Only the lines from the one containing "At what coordinates" to the end of the records belong in the copy. Reproduce them word for word and drop the pictures.
Top of RECORDS
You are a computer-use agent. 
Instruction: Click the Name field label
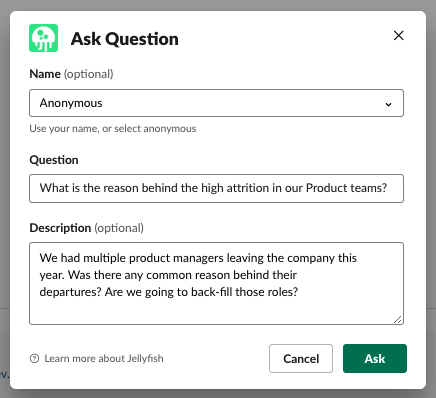coord(45,74)
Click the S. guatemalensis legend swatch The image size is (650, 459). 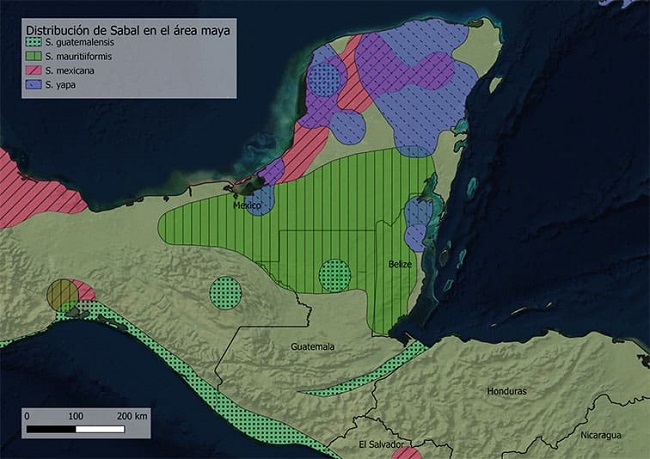point(34,42)
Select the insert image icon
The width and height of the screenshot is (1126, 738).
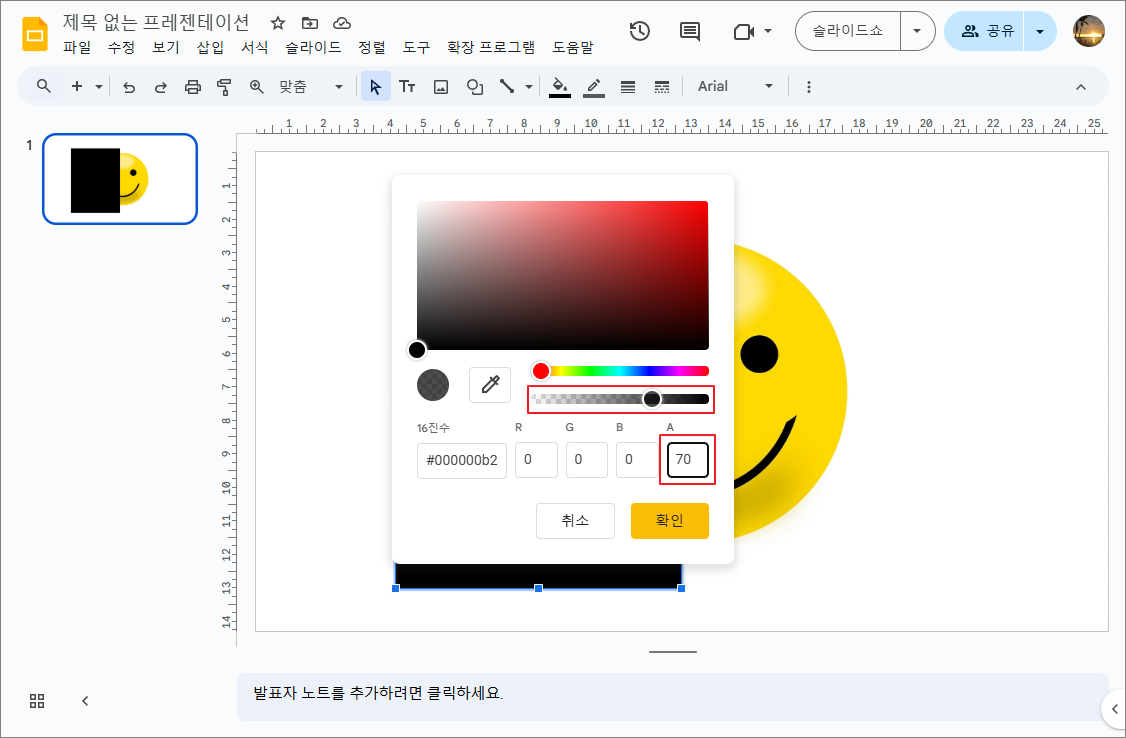[441, 86]
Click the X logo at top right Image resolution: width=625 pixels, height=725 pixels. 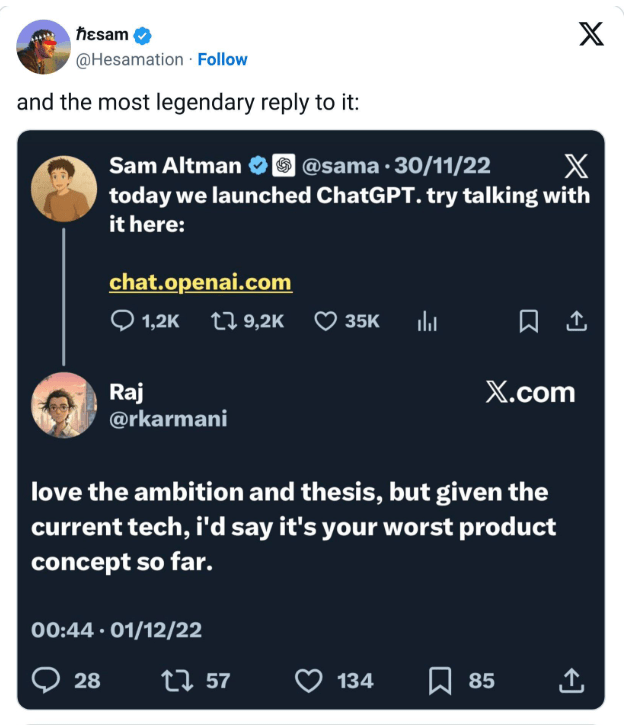[x=592, y=35]
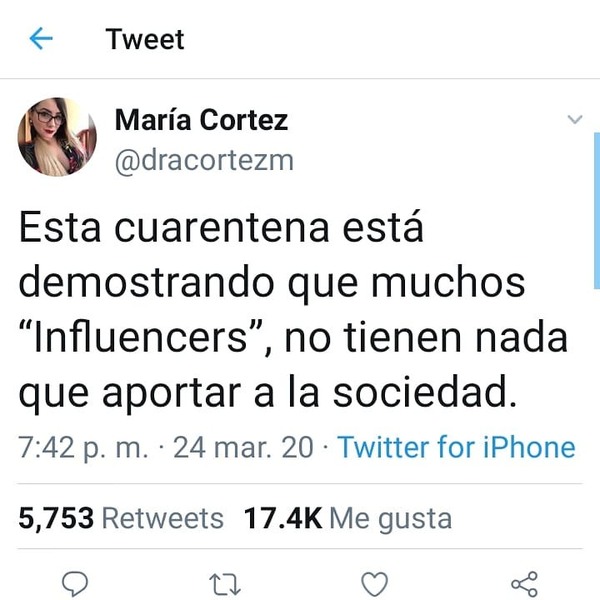Tap the retweet arrows icon
Image resolution: width=600 pixels, height=600 pixels.
coord(225,584)
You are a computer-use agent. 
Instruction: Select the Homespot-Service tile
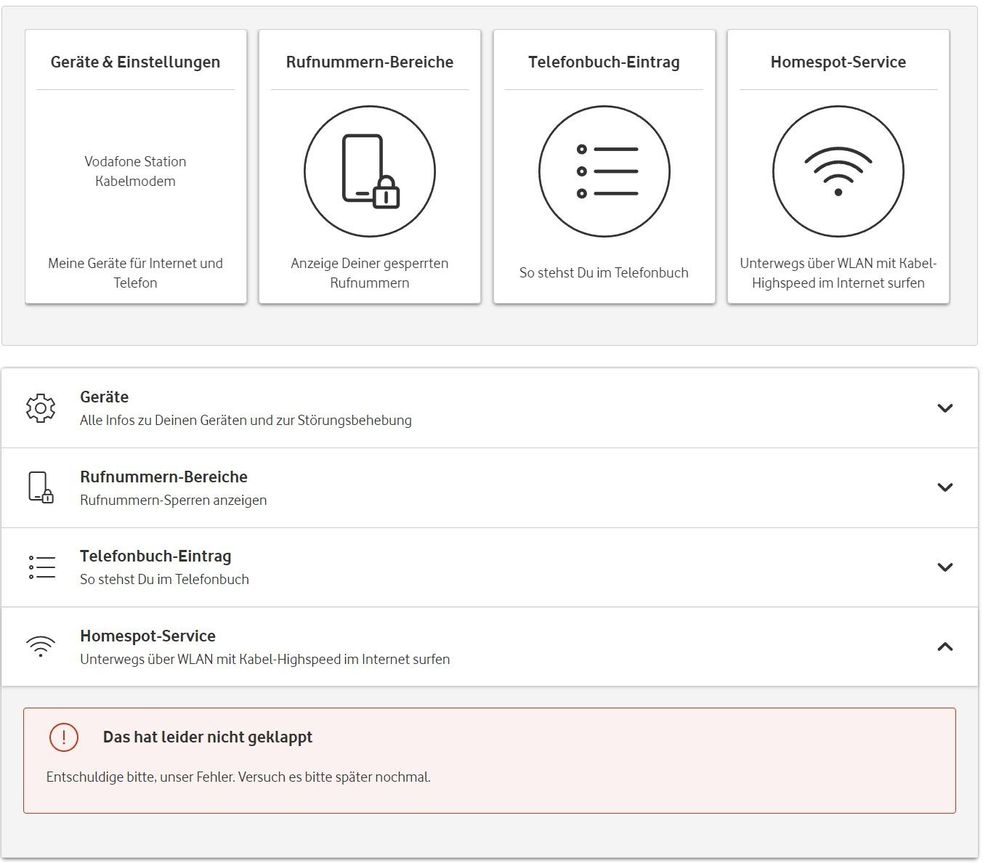point(838,61)
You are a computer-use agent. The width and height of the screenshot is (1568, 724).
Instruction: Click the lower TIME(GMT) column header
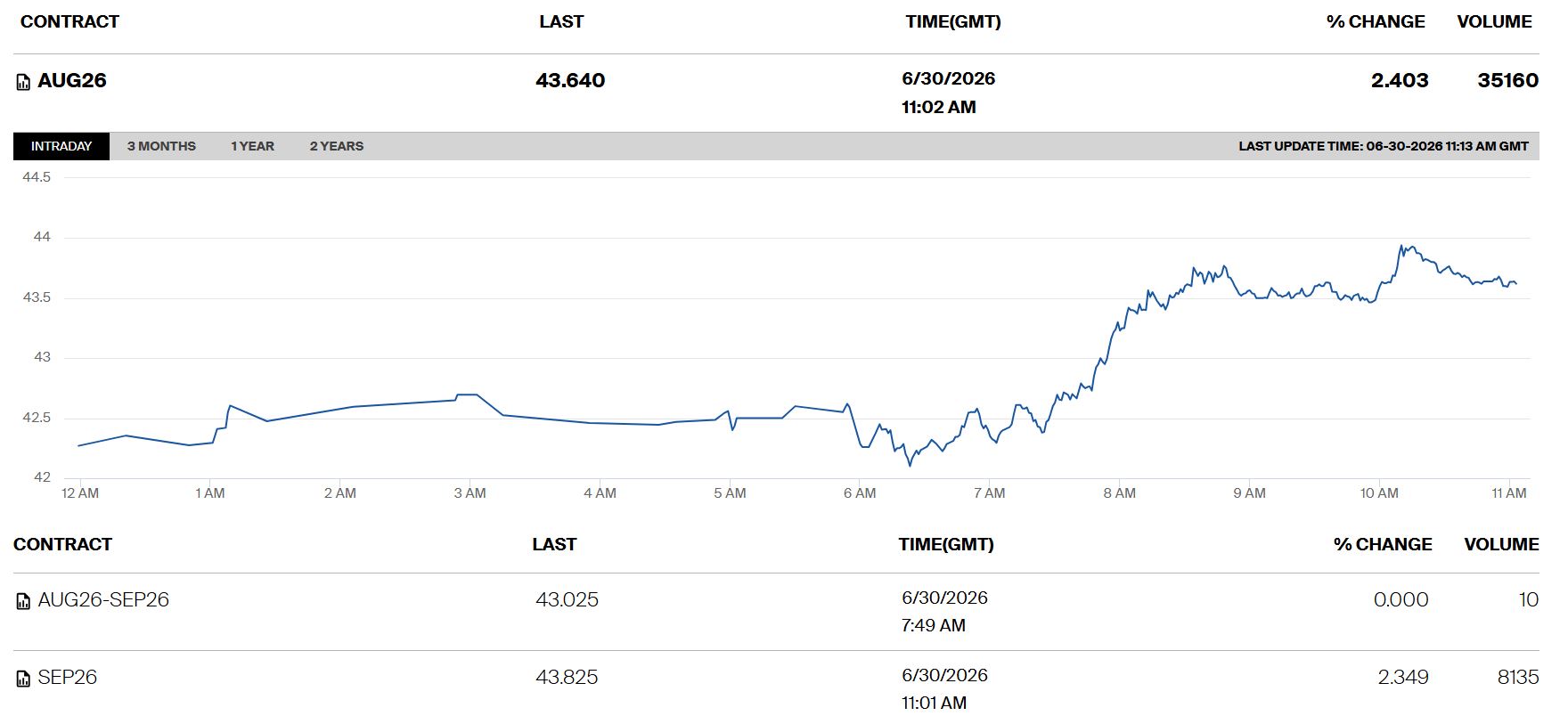tap(946, 544)
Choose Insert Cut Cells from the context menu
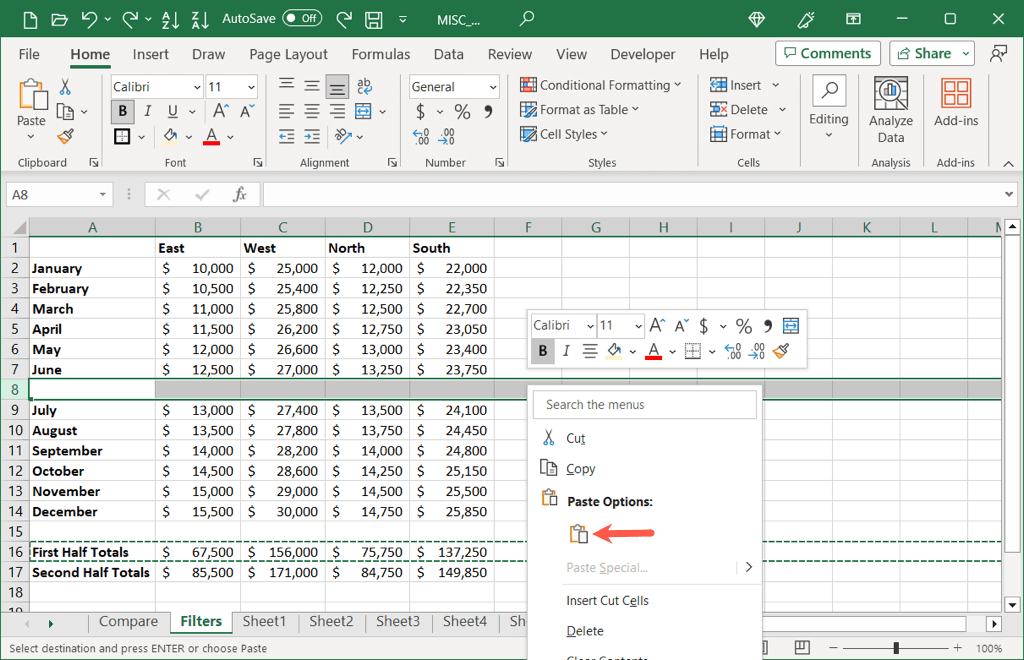Viewport: 1024px width, 660px height. (607, 600)
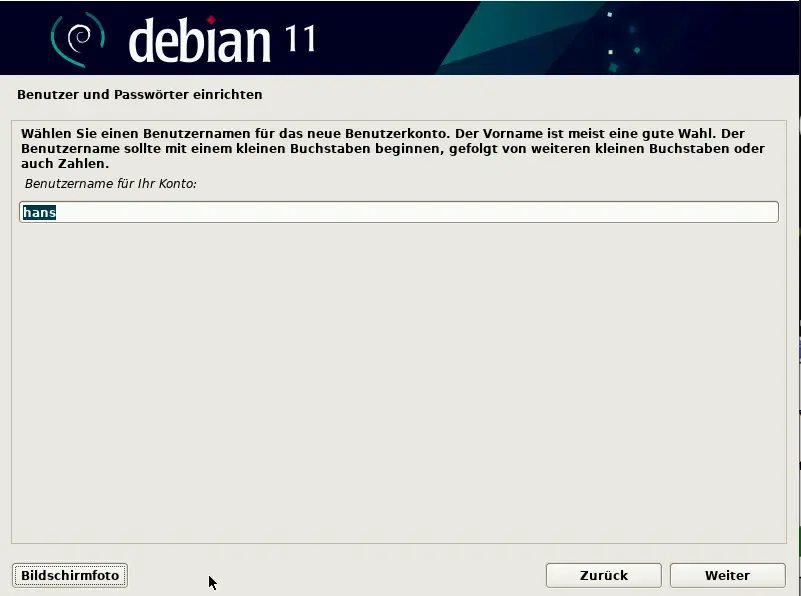The width and height of the screenshot is (801, 596).
Task: Click the "debian" wordmark in the banner
Action: (200, 40)
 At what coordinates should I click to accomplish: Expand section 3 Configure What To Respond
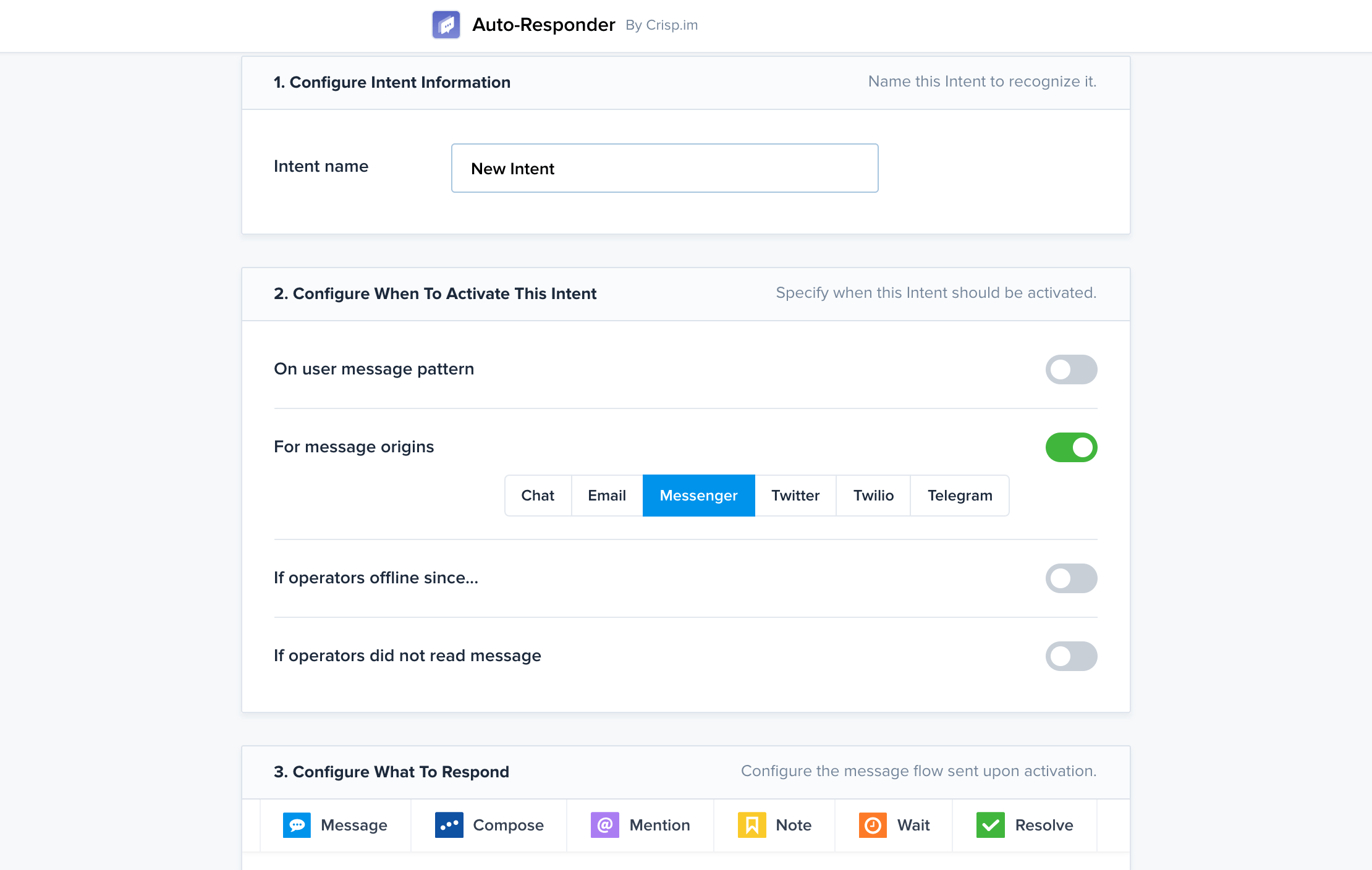point(392,771)
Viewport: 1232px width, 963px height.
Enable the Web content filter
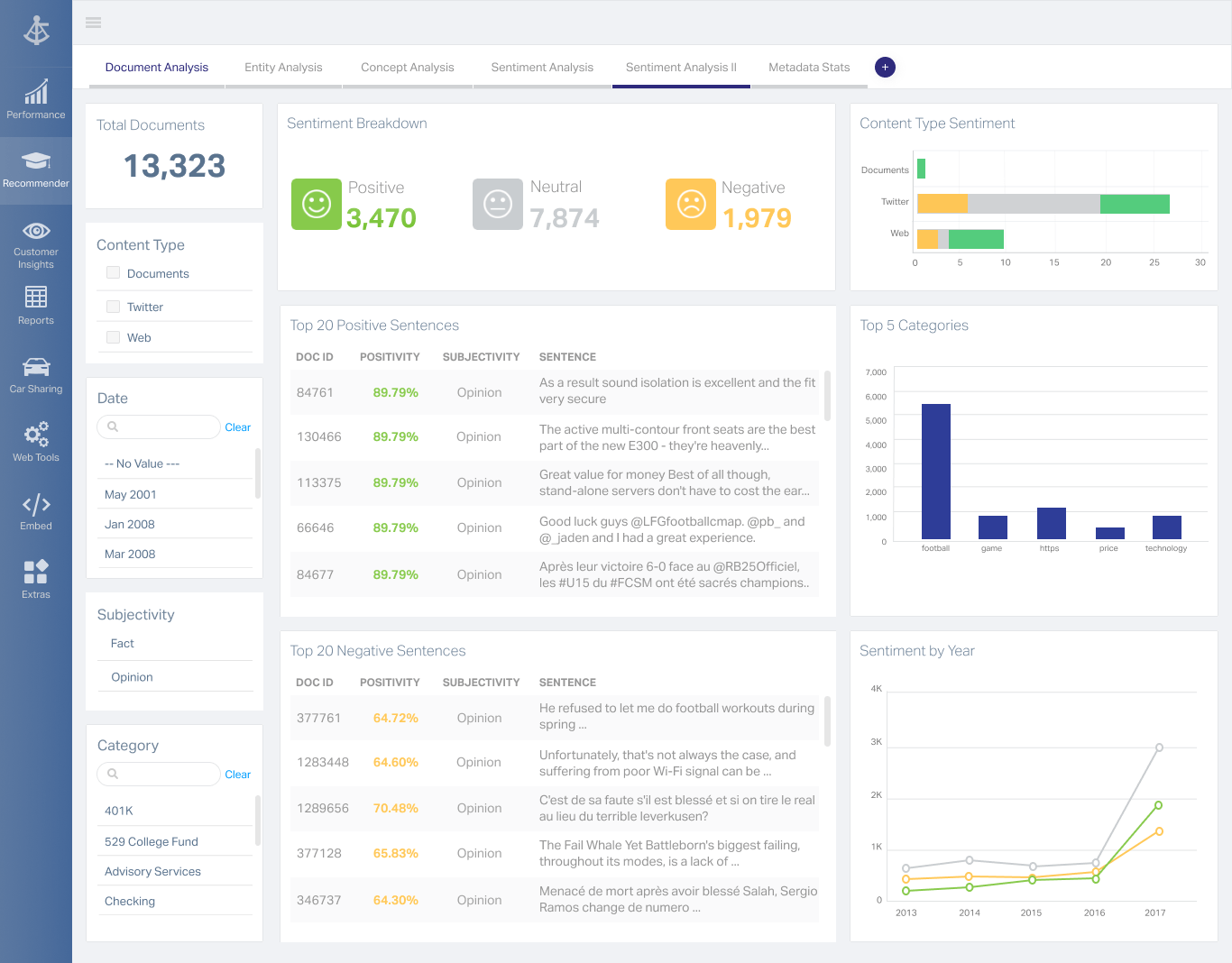(x=113, y=336)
Bottom of RECORDS
> ANSWER TO THE PROBLEM:
 At what coordinates should I click to accomplish: Expand section 3 Configure What To Respond
point(392,771)
Viewport: 1232px width, 963px height.
Enable the Web content filter
(x=113, y=336)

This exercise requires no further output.